Thanks, Ian. I will keep this advice in mind. Especially good to know about the possible failure of commercial apps to support the Cocoa UI property. In my case it will not be an issue because I'm writing a GarageBand specific unit, but I am definitely glad to know about that risk for the future.
In case anybody is curious (or still has good warnings to offer!), what I've done is establish a custom property on my audio unit that returns the "unit controller," an Objective-C class whose task it is to manage properties of the Audio Unit. By exposing this through the AudioUnit API, I'm able to ask for it from my Cocoa view class, which in turn exposes it to the Nib-based AI through a single "auController" keyed value. The Nib then contains a bindings controller object connected to the view's auController. The auController property is dependent on the audio unit (setAU), so whenever it changes, the corresponding auController object changes and consequently repopulates the Cocoa UI.
Through this arrangement, I'm able to bind all of my UI values to the audio unit. I understand that I've thrown flexibility for a future non-Cocoa view out the window, but I don't anticipate that happening, and if it does I'll have to write a new straight-C layer on top of my Cocoa model, anyway.
The main concern I have now is whether I'm jinxing the "preset" concept by doing all of my configuration behind CoreAudio's back. I've seen some references in the archives about having to expose at least one Parameter in order to get presets functioning correctly. I will have to cross the bridge (if it exists!) when I get there :)
I can imagine readers now thinking "you should publish your parameters through the standard mechanism so that other applications have a generic interface to it." In this particular case, you'll just have to believe me that we don't want other applications having that kind of control. So in a sense, it's a bonus to us that it can't be used that way.
Daniel On Jan 30, 2006, at 3:52 PM, Ian Kemmish wrote: The Audio Unit API is a "thinnish"-wire protocol, and it's good to keep that if you can. I think Objective-C has a bunch of classes to do with RPC (though I've never used them); maybe you can use those to implement a richer protocol than the basic one without needing to pass pointers around.

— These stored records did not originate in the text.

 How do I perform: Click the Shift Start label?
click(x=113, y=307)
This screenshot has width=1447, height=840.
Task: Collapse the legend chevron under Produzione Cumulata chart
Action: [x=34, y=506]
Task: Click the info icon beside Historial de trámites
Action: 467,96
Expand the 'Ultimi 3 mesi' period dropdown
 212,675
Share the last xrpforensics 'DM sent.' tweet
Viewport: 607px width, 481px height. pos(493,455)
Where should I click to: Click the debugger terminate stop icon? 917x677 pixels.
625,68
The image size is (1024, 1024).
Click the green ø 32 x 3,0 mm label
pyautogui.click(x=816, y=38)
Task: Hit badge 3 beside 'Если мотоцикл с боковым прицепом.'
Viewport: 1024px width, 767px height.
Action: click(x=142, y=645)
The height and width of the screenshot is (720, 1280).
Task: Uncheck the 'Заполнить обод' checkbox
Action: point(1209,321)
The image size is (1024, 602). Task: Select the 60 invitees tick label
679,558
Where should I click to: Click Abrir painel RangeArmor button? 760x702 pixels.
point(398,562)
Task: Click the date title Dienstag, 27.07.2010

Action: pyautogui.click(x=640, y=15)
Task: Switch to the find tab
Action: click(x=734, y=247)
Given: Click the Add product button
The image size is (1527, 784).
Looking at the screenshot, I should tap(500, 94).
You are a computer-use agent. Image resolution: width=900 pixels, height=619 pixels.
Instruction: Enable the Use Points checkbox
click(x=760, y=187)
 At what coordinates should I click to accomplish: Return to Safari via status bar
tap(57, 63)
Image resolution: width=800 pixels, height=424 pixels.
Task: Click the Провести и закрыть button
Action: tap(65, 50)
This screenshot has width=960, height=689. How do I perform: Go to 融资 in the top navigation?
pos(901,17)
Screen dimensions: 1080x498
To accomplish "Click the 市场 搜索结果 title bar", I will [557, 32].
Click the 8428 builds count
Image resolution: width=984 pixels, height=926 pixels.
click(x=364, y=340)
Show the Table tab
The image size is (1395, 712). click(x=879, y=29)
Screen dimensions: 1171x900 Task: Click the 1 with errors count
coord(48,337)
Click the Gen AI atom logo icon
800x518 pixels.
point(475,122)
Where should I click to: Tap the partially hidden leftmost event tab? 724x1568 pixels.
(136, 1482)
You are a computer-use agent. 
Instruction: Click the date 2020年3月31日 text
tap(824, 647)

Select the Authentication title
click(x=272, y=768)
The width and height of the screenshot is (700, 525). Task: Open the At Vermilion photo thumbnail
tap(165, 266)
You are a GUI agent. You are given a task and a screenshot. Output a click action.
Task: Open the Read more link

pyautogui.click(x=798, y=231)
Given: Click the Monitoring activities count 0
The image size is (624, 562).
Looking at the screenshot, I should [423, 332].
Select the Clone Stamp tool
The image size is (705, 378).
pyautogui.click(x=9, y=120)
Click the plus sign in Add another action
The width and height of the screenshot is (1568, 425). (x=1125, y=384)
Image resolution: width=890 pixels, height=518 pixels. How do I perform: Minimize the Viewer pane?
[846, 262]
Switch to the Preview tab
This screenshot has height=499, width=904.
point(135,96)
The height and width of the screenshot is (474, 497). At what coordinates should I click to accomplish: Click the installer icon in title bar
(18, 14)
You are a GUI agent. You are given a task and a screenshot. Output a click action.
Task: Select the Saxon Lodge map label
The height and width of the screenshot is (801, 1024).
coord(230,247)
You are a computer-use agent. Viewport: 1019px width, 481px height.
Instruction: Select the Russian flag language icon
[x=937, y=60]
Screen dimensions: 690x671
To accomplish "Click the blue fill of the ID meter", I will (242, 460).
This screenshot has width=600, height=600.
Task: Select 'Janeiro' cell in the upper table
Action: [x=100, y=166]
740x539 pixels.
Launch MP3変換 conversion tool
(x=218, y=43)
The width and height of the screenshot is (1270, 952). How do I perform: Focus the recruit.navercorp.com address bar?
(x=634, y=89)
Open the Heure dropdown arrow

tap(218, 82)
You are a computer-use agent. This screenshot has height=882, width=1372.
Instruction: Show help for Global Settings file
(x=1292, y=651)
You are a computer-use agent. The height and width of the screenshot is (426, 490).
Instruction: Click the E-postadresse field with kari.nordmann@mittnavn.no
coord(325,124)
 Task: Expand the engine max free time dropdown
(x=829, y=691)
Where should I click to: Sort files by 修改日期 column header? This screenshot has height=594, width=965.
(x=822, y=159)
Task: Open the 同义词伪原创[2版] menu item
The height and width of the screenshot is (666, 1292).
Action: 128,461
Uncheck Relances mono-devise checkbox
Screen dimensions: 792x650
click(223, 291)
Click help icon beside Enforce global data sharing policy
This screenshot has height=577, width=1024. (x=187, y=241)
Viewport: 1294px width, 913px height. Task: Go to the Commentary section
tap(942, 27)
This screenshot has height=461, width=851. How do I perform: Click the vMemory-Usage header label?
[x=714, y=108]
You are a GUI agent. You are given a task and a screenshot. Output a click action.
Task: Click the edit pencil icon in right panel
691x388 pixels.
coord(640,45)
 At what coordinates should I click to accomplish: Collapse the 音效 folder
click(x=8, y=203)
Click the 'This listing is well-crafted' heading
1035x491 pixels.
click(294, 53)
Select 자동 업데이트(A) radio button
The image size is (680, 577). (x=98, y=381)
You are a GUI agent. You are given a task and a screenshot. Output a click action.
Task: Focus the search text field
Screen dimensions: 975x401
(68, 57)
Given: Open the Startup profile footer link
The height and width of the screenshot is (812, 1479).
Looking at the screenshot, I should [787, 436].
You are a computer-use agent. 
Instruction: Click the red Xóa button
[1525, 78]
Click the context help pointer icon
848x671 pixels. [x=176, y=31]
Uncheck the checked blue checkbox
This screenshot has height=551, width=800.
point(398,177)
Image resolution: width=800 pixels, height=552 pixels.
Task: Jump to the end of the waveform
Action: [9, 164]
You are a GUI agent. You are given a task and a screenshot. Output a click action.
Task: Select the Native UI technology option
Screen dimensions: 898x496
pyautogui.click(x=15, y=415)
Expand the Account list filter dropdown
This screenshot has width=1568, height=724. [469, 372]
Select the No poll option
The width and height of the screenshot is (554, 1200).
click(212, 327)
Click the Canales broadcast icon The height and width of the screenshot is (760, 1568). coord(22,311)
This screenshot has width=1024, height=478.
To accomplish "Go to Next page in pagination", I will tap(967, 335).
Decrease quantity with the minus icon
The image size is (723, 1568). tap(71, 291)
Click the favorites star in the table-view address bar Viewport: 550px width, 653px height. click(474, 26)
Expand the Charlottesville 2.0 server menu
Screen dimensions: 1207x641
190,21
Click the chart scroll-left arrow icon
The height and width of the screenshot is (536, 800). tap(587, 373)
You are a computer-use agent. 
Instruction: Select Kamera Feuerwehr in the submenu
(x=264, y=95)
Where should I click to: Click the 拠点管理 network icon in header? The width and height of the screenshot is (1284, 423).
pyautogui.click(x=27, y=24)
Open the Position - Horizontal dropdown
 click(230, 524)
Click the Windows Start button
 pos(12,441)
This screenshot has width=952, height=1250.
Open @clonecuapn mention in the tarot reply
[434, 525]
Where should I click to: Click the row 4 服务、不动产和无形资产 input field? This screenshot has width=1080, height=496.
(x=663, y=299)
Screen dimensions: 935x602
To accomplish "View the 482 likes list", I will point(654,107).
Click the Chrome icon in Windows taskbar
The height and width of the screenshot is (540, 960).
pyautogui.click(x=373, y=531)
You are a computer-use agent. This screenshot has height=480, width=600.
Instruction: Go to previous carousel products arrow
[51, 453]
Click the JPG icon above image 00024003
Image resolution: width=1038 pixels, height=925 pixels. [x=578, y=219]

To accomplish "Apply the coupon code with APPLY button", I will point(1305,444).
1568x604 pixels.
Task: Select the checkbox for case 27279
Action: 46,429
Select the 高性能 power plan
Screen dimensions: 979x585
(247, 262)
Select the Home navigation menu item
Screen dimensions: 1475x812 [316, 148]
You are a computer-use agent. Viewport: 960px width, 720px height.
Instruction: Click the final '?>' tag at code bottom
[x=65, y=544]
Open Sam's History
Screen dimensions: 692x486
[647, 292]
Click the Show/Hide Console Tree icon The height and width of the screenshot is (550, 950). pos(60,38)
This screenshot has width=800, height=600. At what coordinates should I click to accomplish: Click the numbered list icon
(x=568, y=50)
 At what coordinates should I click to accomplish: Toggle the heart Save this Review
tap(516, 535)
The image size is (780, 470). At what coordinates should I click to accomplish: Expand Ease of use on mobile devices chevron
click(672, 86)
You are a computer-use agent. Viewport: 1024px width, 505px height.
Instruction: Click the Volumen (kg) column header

A word of warning though - I've just spent two years doing a MusicDevice AU with a Cocoa UI, only to discover that the first commercial host I've tested it with, Digital Performer, appears not to support AU's with Cocoa UIs. At least, it doesn't bother to query the AU's kAudioUnitProperty_CocoaUI property, and MOTU's support department have not got back to me yet. So if you're developing an AU that you hope to use with commercial hosts, you may want to take that into consideration.